With hundreds and thousands of games released since the dawn of the industry, there’s clearly no time to play them all. But there are some that you should play at least once. These are the Essentials.
We know SquareEnix for Final Fantasy, but the famed maker of JRPGs has had many other successes under their umbrella. My personal favourite: the second entry in the Seiken Densetsu series. Read on for my Secret of Mana SNES review…
Originally intended as a release for the Super Nintendo’s promised CD addon, it was repurposed as a cartridge game, cutting out several features including multiple endings. Translated in a mere 30 days following its original Japanese release, it finally reached Western shores.
What makes this game so special for me personally, are the progressive mechanics that differentiated it from the turn-based battles that the JRPG genre was known for. Combat is very action focused, with the player given direct control of the protagonist, and eventually two other party members. Once these party members were met through the early hours of the story, a multitap peripheral could be used to plug a third controller into the Super Nintendo console, so up to three players could control a party member each, making for a very unique co-operative experience that is mostly unheard of in the genre.

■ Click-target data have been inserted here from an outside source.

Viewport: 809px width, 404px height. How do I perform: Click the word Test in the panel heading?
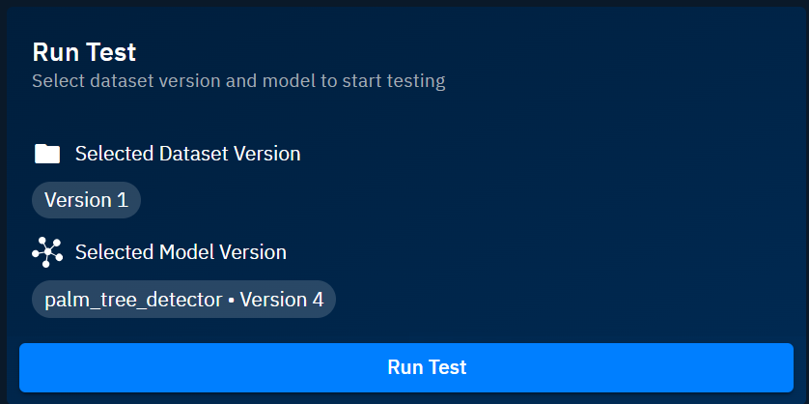click(112, 52)
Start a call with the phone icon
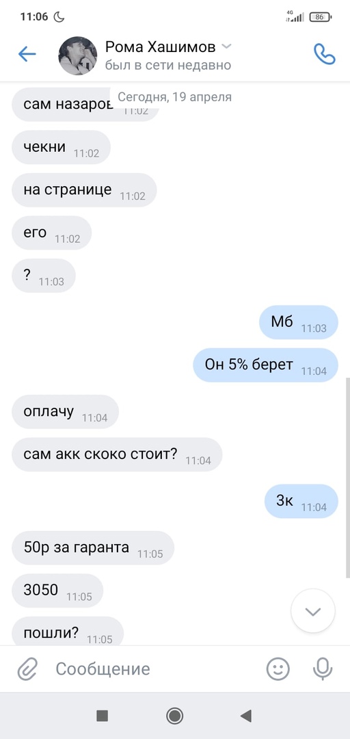Viewport: 350px width, 739px height. click(325, 54)
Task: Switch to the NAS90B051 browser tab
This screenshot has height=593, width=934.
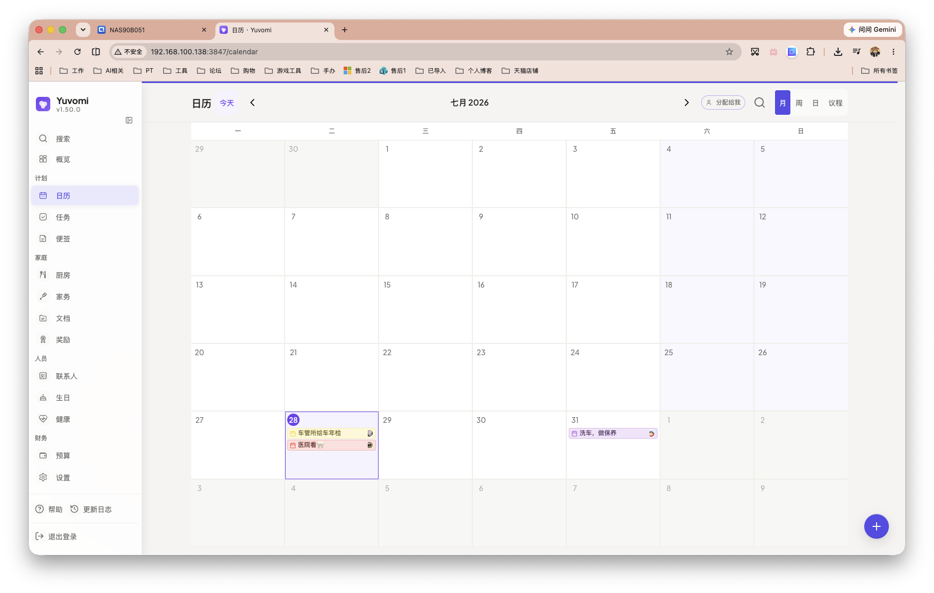Action: pyautogui.click(x=152, y=30)
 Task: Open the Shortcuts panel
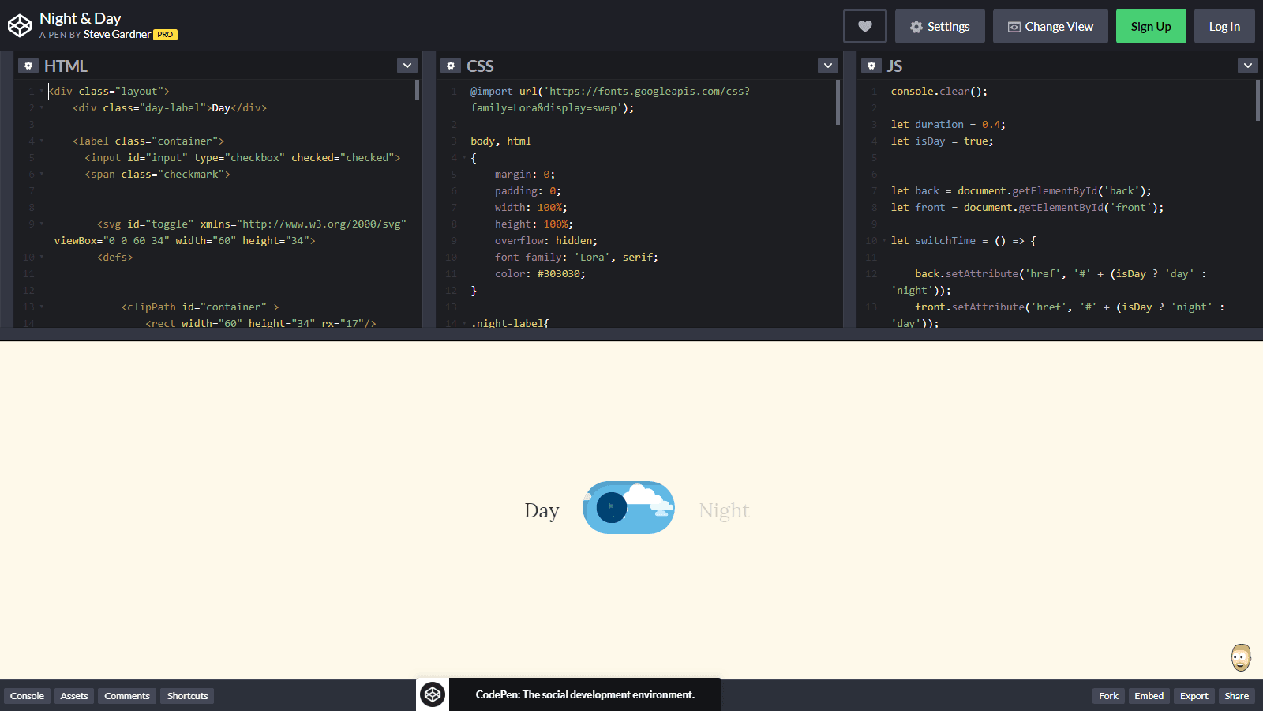click(x=186, y=695)
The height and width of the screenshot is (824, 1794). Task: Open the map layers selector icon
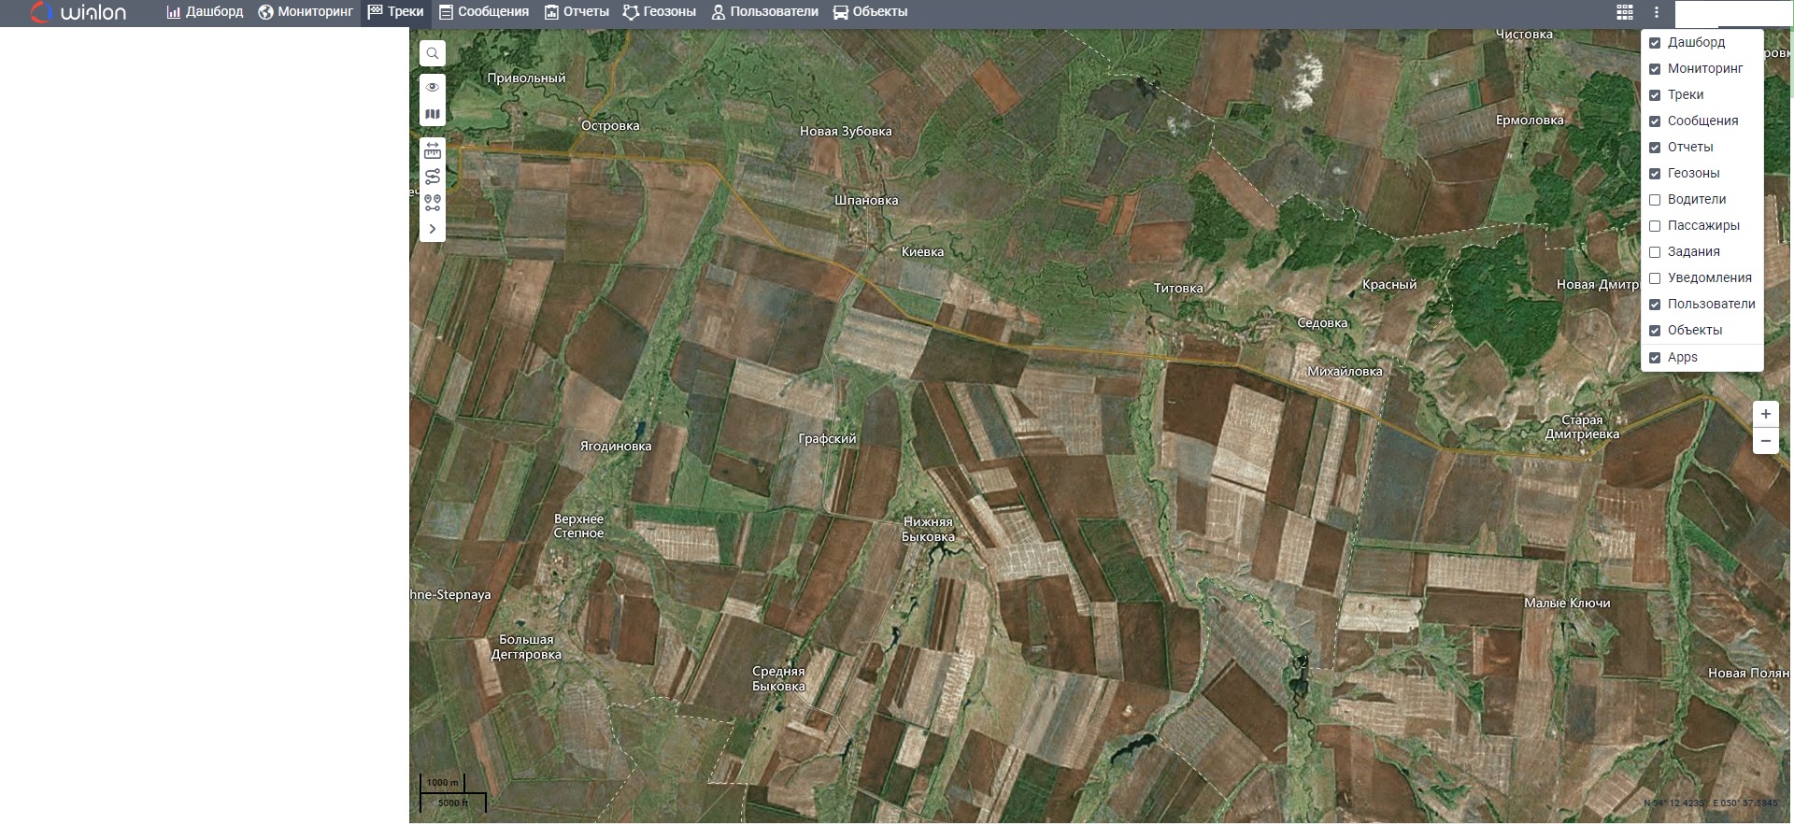click(x=432, y=114)
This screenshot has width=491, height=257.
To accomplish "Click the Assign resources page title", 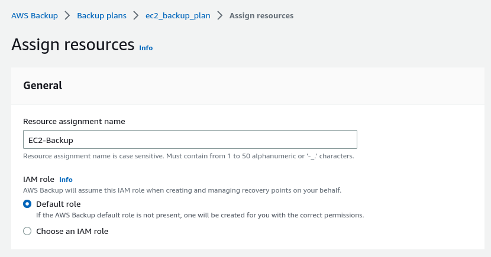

But this wasn’t just a game of hack and slashing. A gauge counts to 100% after every attack made by the player, and should the player try to attack again while that gauge is still counting, the results are a much weaker attack that barely grazes enemies. You had to know when to strike and fall back. Magic also plays a part, with various spells available after several elemental mana spirits are met. Each character could equip 8 different types of weapon, from close range swords and axes to long-range weapons such as whips, bows and throwing weapons. These weapons could be upgraded by finding hidden mana orbs and giving them to a dwarf who will forge your arsenal, increasing their potential power and also enabling devastating attacks that require charging before they are unleashed. Weapons and Magic could also be levelled up by just using them on enemies, which would increase their effectiveness.
This is clearly a JRPG with a difference, and it astounds me that it’s true sequel, Seiken Densetsu 3 never made it over to Western Shores. It offers an absolutely sprawling quest, taking you across a whole host of exotic locales, in order to locate the mana seeds to power up your sword and of course, save the world. You’ll also meet many odd characters, including Neko the shopkeeping cat, a whole village of dwarfs and even a meeting with Santa Claus himself, who turns into a boss after being corrupted by the power of a seed.

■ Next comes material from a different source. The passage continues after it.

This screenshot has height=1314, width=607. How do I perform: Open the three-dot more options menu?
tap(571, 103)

It also contains one of the best SNES soundtracks you’ll ever hear, featuring musical instruments you’ll never heard in games before or since. It’s a beautiful mix of styles and moods that complement the game perfectly, and it’s so good you can even purchase it from the iTunes Music Store.
Secret of Mana SNES Review Conclusion
In short, this is the perfect JRPG to play if you’re fed up of the Final Fantasies and Dragon Quests of this world. Grab some friends, a multitap and some extra controllers, and you’ll have an absolute blast, I promise.